I am what she left behind in the greening
field. Is this why we bring
flowers to the grave site? Why I too
teach my granddaughter
the abecedary of blossoms?
Totem Pilgrim
I study these animals sitting on each other’s
shoulders, carved from one cedar.
Muzzle and beak, sheathed wing and claw,
the folded ear. Their smooth eyes
hold no iris, no pupil, no need
for light. Splinters softer than fur,
feather quills finer than how I comb
my hair. I have never been brave enough
to claim a totem or to let one choose me.
Have never dared to pray in the wild,
to let the knife of the carver
hunt with my heart, labor of months
or years, never really finished.
But once I fed a deer from my fingers,
an apple wasps had pocked, oozing
sweetness. I felt the pull of flesh
and fed myself the final bite. Closest
I have come to totem.
Joanne Clarkson
Listening is essential to my meditative practice.
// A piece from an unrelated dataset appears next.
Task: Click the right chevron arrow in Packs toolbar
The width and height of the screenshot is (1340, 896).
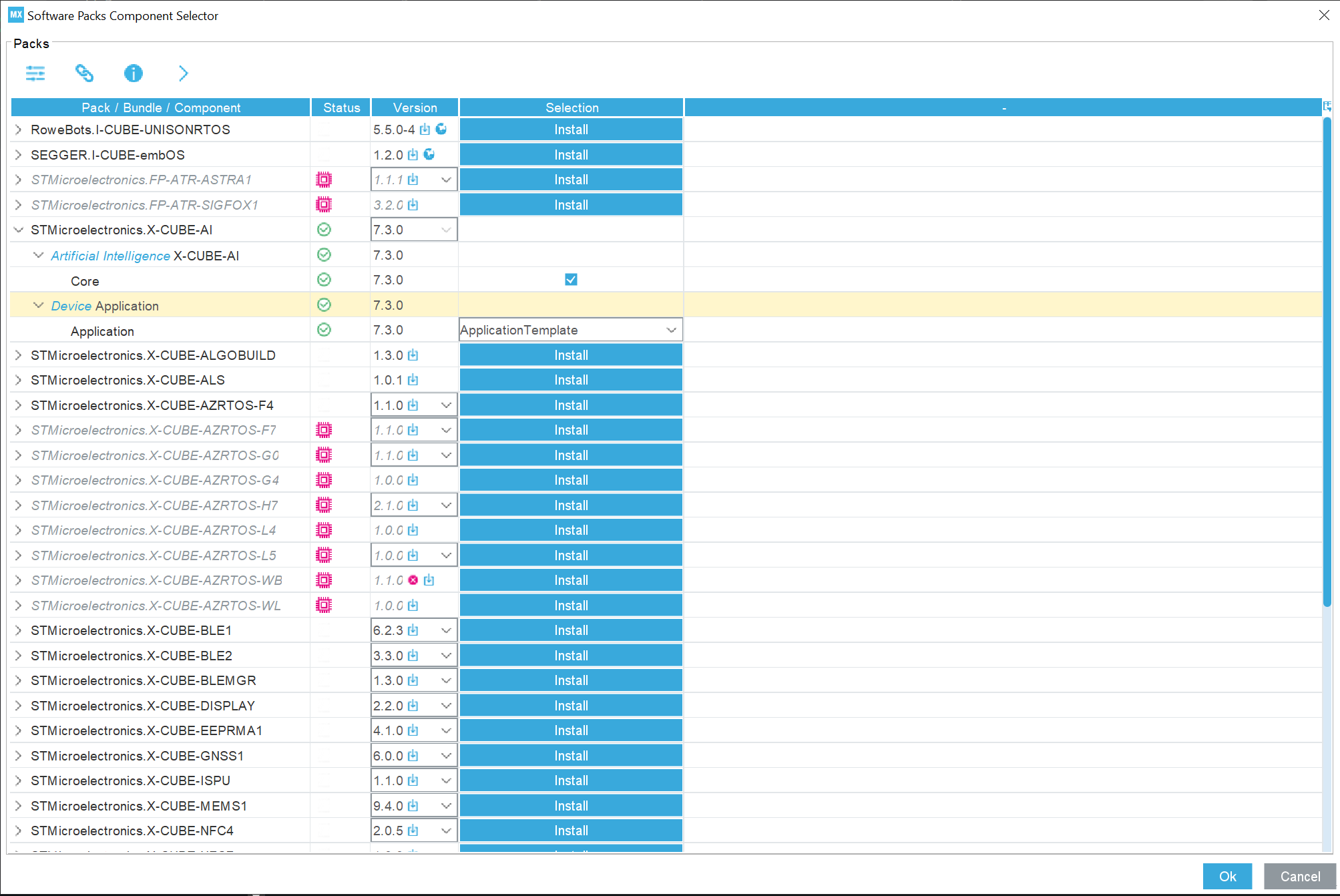Action: point(183,73)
I am clairaudient. Inspiration, enlightenment, and peace come to me in sounds and voices. We live near the ocean and forests and close to mountains. I am blessed with an abundance of bird song, wind, and waves. In addition, I love to read my favorite authors aloud and memorize lines. I enjoy gathering snatches of conversation and discover lives through borrowed words. My Guides offer phrases in my dreams. I am so grateful for my ears! I am most connected to the world through everyday music.
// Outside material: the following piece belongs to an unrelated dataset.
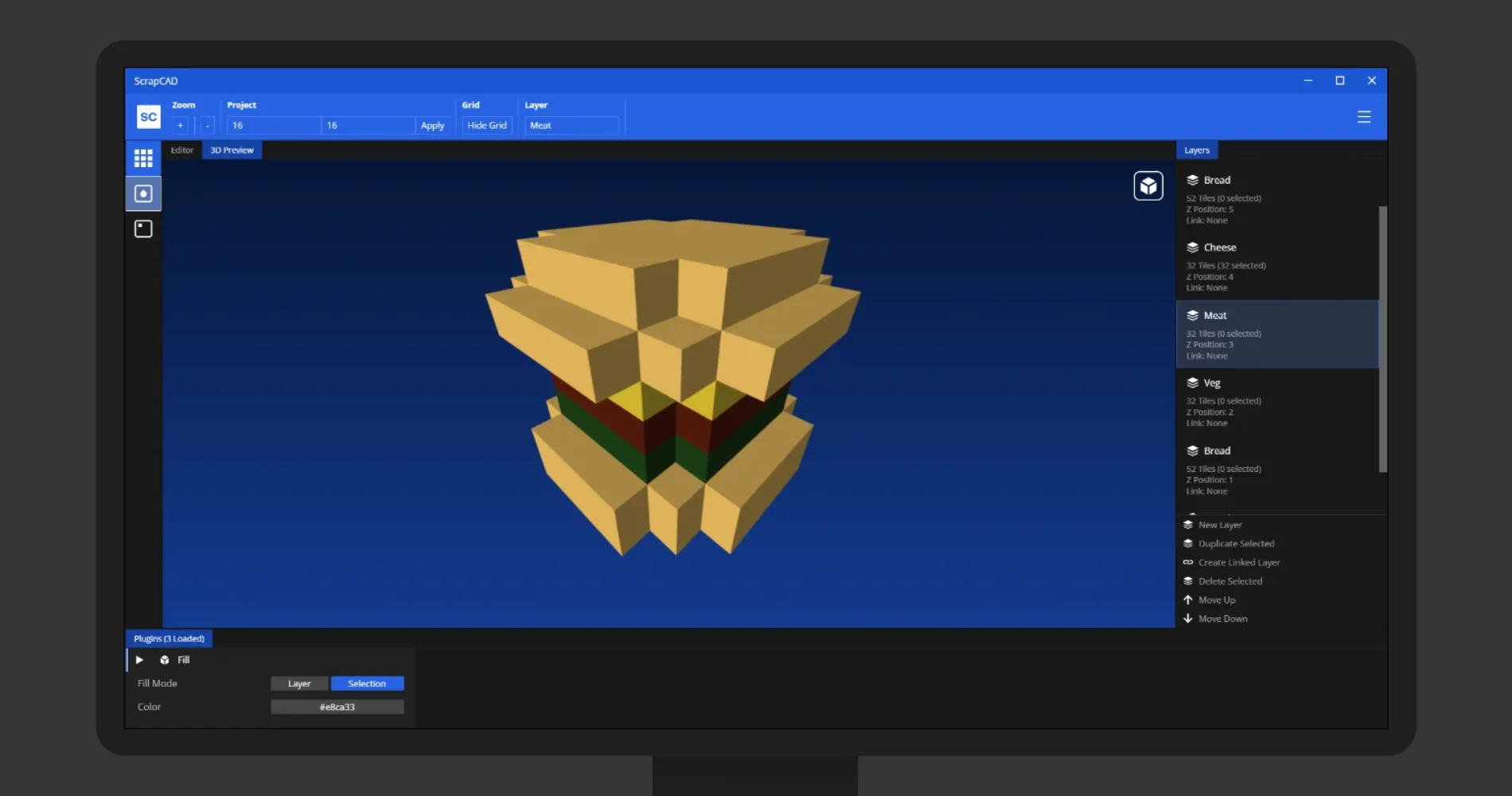Click the grid tool icon in left sidebar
Joanne M. Clarkson’s full-length poetry collection The Fates won Bright Hill Press’ annual contest and was published in 2017. Her chapbook Believing the Body was released by Gribble Press in 2014. Her work has been featured in many journals and anthologies. Clarkson has master’s degrees in English and Library Science. She has taught and worked as a professional librarian. After caring for her mother through a long illness, she re-careered as a RN specializing in Home Health and Hospice. Taught by her psychic grandmother, her hobby, since a young child, has been reading palms and cards.